Posted on 06/08/2013 by Mark A. Ivener, A Law Corporation
The EB-5 Program is seeking to attract individuals from other countries who are willing to put their capital at risk in the United States, with the hope of a return on their investment, to help create U.S. jobs. The law does not specify what the degree of risk must be; the entire amount of capital need only be at risk to some degree. If the immigrant investor is guaranteed the return of a portion of his or her investment, or is guaranteed a rate of return on a portion of his or her investment, then that portion of the capital is not at risk. For the capital to be “at risk” there must be a risk of loss and a chance for gain.
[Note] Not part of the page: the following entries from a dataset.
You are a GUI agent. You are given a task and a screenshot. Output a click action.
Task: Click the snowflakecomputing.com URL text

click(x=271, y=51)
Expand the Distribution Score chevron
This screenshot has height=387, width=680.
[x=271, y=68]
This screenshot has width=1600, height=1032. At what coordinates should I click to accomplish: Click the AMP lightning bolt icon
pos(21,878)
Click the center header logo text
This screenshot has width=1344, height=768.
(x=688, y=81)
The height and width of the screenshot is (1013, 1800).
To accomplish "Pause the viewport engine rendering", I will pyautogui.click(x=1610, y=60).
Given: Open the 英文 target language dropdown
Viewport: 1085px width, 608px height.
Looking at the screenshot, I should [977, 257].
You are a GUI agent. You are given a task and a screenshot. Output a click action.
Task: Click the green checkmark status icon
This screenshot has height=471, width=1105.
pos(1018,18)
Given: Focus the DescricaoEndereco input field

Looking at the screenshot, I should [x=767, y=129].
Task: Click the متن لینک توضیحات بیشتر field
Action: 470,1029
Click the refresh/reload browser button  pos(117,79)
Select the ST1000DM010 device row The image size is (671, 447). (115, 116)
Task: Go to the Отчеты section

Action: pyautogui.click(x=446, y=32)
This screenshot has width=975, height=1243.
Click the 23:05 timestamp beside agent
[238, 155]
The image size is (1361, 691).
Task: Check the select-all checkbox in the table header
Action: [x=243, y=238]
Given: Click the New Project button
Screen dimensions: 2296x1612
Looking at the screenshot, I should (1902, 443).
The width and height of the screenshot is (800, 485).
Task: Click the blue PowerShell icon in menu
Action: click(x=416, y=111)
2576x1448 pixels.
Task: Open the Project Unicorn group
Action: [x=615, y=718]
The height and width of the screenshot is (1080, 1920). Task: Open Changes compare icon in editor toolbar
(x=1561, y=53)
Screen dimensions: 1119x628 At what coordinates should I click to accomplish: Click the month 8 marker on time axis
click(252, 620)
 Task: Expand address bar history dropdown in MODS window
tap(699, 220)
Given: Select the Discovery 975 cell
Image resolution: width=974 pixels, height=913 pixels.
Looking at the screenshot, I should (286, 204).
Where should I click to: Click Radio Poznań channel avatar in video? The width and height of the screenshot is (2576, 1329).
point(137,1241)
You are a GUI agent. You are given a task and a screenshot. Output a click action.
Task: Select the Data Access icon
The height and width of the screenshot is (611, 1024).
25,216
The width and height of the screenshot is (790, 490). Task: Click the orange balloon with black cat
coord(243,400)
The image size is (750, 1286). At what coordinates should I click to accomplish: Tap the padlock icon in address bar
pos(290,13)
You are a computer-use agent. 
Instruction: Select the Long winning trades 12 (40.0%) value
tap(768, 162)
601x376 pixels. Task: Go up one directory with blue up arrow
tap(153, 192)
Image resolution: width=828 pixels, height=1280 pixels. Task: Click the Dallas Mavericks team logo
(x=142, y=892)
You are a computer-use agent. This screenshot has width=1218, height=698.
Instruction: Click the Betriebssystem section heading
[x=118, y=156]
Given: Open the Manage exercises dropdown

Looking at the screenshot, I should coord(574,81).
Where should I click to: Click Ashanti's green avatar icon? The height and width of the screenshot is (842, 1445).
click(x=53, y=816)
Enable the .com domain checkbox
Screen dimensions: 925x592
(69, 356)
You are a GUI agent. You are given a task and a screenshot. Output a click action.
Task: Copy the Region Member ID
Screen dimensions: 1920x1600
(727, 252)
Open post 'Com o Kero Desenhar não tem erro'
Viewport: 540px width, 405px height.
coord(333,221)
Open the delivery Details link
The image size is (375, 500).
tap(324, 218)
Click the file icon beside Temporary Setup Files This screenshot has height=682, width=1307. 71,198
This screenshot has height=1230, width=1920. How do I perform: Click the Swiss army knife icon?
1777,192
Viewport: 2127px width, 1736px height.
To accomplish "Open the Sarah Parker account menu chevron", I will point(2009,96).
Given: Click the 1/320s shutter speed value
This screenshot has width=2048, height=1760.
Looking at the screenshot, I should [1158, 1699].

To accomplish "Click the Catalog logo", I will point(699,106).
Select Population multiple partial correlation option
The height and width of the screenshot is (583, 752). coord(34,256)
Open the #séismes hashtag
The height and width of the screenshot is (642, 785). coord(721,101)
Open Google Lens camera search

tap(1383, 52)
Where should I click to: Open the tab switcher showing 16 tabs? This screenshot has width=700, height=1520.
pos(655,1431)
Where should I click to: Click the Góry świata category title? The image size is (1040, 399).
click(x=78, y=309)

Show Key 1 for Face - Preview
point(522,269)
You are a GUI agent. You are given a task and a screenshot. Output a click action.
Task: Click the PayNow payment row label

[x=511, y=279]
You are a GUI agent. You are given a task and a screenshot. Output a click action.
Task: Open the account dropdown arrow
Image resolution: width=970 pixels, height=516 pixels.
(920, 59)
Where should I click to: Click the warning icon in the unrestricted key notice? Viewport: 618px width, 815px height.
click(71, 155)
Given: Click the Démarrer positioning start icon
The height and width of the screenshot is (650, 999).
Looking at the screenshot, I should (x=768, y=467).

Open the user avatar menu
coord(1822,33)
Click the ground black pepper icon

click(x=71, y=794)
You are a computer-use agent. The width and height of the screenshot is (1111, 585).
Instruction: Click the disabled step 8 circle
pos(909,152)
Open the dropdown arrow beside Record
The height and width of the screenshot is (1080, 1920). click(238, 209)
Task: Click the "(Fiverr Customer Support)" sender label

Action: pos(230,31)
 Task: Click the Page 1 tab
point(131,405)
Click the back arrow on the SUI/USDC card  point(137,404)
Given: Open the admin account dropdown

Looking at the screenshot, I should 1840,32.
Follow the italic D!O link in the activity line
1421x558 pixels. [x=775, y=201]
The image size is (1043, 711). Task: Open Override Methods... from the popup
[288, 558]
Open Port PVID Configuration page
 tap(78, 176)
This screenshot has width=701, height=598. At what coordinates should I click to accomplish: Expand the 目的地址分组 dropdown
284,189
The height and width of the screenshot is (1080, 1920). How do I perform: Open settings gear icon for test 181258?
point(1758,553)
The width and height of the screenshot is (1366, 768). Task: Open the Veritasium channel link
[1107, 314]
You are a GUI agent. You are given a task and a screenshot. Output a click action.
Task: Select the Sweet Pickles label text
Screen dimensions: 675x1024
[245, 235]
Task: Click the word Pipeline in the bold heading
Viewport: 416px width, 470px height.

In our precedent decision Matter of Izummi, 22 I&N Dec. at 183-188, the AAO found that the capital was not at risk because the investment was governed by a redemption agreement that protected against the risk of loss of the capital and, therefore, constituted an impermissible debt arrangement under 8 C.F.R. § 204.6(e) as it was no different from the risk any business creditor incurs. Furthermore, a promise to return any portion of the immigrant investor’s minimum required capital negates the required element of risk. Thus, if the transactional agreements provide that the investor may demand return of or redeem some portion of capital after obtaining conditional lawful permanent resident status (i.e., following approval of the investor’s Form I-526 and subsequent visa issuance or, in the case of adjustment, approval of the investor’s Form I-485), that portion of capital is not at risk.
Taken directly from USCIS’ EB-5 Adjudications Policy Memorandum posted on February 14, 2013.